(CHALLENGE):
Reproduce each of the items below word for word, keeping every line unchanged.

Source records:
>>>
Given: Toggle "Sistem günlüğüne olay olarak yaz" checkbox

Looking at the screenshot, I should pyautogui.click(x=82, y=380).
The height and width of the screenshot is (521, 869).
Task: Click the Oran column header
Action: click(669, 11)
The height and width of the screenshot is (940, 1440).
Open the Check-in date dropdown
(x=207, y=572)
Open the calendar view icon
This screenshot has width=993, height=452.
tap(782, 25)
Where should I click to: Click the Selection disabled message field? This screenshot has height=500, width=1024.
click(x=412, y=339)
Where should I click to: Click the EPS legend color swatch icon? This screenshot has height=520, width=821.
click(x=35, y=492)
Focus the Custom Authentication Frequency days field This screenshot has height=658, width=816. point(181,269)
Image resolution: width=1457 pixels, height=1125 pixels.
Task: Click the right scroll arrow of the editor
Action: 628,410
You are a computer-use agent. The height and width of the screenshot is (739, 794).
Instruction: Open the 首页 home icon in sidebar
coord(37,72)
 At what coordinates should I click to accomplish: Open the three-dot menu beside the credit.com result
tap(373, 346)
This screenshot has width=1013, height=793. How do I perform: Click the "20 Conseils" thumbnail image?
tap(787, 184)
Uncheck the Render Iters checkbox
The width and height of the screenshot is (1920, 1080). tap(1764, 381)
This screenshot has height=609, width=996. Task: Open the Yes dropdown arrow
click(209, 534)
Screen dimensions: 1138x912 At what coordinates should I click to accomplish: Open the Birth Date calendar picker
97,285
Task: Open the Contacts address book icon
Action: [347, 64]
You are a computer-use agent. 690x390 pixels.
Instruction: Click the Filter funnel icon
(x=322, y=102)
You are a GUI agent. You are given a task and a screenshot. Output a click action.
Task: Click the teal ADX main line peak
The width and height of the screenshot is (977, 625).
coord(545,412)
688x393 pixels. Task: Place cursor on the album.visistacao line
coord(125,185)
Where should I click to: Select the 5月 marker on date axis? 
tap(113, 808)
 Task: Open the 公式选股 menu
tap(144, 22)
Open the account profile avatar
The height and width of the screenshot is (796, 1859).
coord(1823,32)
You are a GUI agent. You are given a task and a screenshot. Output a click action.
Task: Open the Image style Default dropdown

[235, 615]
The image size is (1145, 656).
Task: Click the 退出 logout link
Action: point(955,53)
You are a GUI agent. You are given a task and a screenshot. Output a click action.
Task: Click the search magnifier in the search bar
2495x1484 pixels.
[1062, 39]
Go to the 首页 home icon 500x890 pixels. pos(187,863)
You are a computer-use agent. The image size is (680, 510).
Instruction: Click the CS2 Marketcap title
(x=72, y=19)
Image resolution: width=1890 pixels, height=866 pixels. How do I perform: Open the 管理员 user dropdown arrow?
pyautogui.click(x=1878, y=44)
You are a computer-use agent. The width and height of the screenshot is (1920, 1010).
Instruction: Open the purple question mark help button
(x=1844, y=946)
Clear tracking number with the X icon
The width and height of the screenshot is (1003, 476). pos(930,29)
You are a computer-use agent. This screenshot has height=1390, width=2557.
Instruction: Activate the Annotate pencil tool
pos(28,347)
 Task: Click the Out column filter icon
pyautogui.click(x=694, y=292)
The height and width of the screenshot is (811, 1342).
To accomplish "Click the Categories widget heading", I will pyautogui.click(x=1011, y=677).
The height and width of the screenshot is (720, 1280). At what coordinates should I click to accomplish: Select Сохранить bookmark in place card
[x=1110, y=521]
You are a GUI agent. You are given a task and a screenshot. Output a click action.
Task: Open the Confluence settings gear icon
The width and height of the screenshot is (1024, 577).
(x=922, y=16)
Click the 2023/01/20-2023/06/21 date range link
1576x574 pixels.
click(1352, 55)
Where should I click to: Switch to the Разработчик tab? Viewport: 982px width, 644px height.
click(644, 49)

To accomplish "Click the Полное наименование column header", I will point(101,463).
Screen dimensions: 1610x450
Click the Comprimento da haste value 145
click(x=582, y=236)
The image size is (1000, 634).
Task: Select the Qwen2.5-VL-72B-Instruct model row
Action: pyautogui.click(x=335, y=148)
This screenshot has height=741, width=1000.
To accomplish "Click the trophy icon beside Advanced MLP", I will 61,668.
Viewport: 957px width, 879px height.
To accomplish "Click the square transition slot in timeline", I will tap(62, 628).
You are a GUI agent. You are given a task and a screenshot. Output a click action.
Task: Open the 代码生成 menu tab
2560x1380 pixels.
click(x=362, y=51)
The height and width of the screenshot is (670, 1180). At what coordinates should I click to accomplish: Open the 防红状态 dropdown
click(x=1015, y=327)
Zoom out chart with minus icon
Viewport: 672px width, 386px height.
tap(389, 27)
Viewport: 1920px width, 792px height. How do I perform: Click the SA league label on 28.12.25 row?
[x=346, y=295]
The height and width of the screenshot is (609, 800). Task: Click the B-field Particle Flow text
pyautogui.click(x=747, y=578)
<<<
(SOLUTION):
Given: Toggle "Sistem günlüğüne olay olarak yaz" checkbox

Looking at the screenshot, I should pyautogui.click(x=82, y=380).
The height and width of the screenshot is (521, 869).
Task: Click the Oran column header
Action: click(669, 11)
The height and width of the screenshot is (940, 1440).
Open the Check-in date dropdown
(x=207, y=572)
Open the calendar view icon
This screenshot has width=993, height=452.
tap(782, 25)
Where should I click to: Click the Selection disabled message field? This screenshot has height=500, width=1024.
click(x=412, y=339)
Where should I click to: Click the EPS legend color swatch icon? This screenshot has height=520, width=821.
click(x=35, y=492)
Focus the Custom Authentication Frequency days field This screenshot has height=658, width=816. point(181,269)
Image resolution: width=1457 pixels, height=1125 pixels.
Task: Click the right scroll arrow of the editor
Action: 628,410
You are a computer-use agent. The height and width of the screenshot is (739, 794).
Instruction: Open the 首页 home icon in sidebar
coord(37,72)
 At what coordinates should I click to accomplish: Open the three-dot menu beside the credit.com result
tap(373, 346)
This screenshot has width=1013, height=793. How do I perform: Click the "20 Conseils" thumbnail image?
tap(787, 184)
Uncheck the Render Iters checkbox
The width and height of the screenshot is (1920, 1080). tap(1764, 381)
This screenshot has height=609, width=996. Task: Open the Yes dropdown arrow
click(209, 534)
Screen dimensions: 1138x912 At what coordinates should I click to accomplish: Open the Birth Date calendar picker
97,285
Task: Open the Contacts address book icon
Action: [347, 64]
You are a computer-use agent. 690x390 pixels.
Instruction: Click the Filter funnel icon
(x=322, y=102)
You are a GUI agent. You are given a task and a screenshot. Output a click action.
Task: Click the teal ADX main line peak
The width and height of the screenshot is (977, 625).
coord(545,412)
688x393 pixels. Task: Place cursor on the album.visistacao line
coord(125,185)
Where should I click to: Select the 5月 marker on date axis? 
tap(113, 808)
 Task: Open the 公式选股 menu
tap(144, 22)
Open the account profile avatar
The height and width of the screenshot is (796, 1859).
coord(1823,32)
You are a GUI agent. You are given a task and a screenshot. Output a click action.
Task: Open the Image style Default dropdown

[235, 615]
The image size is (1145, 656).
Task: Click the 退出 logout link
Action: point(955,53)
You are a GUI agent. You are given a task and a screenshot. Output a click action.
Task: Click the search magnifier in the search bar
2495x1484 pixels.
[1062, 39]
Go to the 首页 home icon 500x890 pixels. pos(187,863)
You are a computer-use agent. The image size is (680, 510).
Instruction: Click the CS2 Marketcap title
(x=72, y=19)
Image resolution: width=1890 pixels, height=866 pixels. How do I perform: Open the 管理员 user dropdown arrow?
pyautogui.click(x=1878, y=44)
You are a computer-use agent. The width and height of the screenshot is (1920, 1010).
Instruction: Open the purple question mark help button
(x=1844, y=946)
Clear tracking number with the X icon
The width and height of the screenshot is (1003, 476). pos(930,29)
You are a computer-use agent. This screenshot has height=1390, width=2557.
Instruction: Activate the Annotate pencil tool
pos(28,347)
 Task: Click the Out column filter icon
pyautogui.click(x=694, y=292)
The height and width of the screenshot is (811, 1342).
To accomplish "Click the Categories widget heading", I will pyautogui.click(x=1011, y=677).
The height and width of the screenshot is (720, 1280). At what coordinates should I click to accomplish: Select Сохранить bookmark in place card
[x=1110, y=521]
You are a GUI agent. You are given a task and a screenshot. Output a click action.
Task: Open the Confluence settings gear icon
The width and height of the screenshot is (1024, 577).
(x=922, y=16)
Click the 2023/01/20-2023/06/21 date range link
1576x574 pixels.
click(1352, 55)
Where should I click to: Switch to the Разработчик tab? Viewport: 982px width, 644px height.
click(644, 49)

To accomplish "Click the Полное наименование column header", I will point(101,463).
Screen dimensions: 1610x450
Click the Comprimento da haste value 145
click(x=582, y=236)
The image size is (1000, 634).
Task: Select the Qwen2.5-VL-72B-Instruct model row
Action: pyautogui.click(x=335, y=148)
This screenshot has height=741, width=1000.
To accomplish "Click the trophy icon beside Advanced MLP", I will 61,668.
Viewport: 957px width, 879px height.
To accomplish "Click the square transition slot in timeline", I will tap(62, 628).
You are a GUI agent. You are given a task and a screenshot. Output a click action.
Task: Open the 代码生成 menu tab
2560x1380 pixels.
click(x=362, y=51)
The height and width of the screenshot is (670, 1180). At what coordinates should I click to accomplish: Open the 防红状态 dropdown
click(x=1015, y=327)
Zoom out chart with minus icon
Viewport: 672px width, 386px height.
tap(389, 27)
Viewport: 1920px width, 792px height. How do I perform: Click the SA league label on 28.12.25 row?
[x=346, y=295]
The height and width of the screenshot is (609, 800). Task: Click the B-field Particle Flow text
pyautogui.click(x=747, y=578)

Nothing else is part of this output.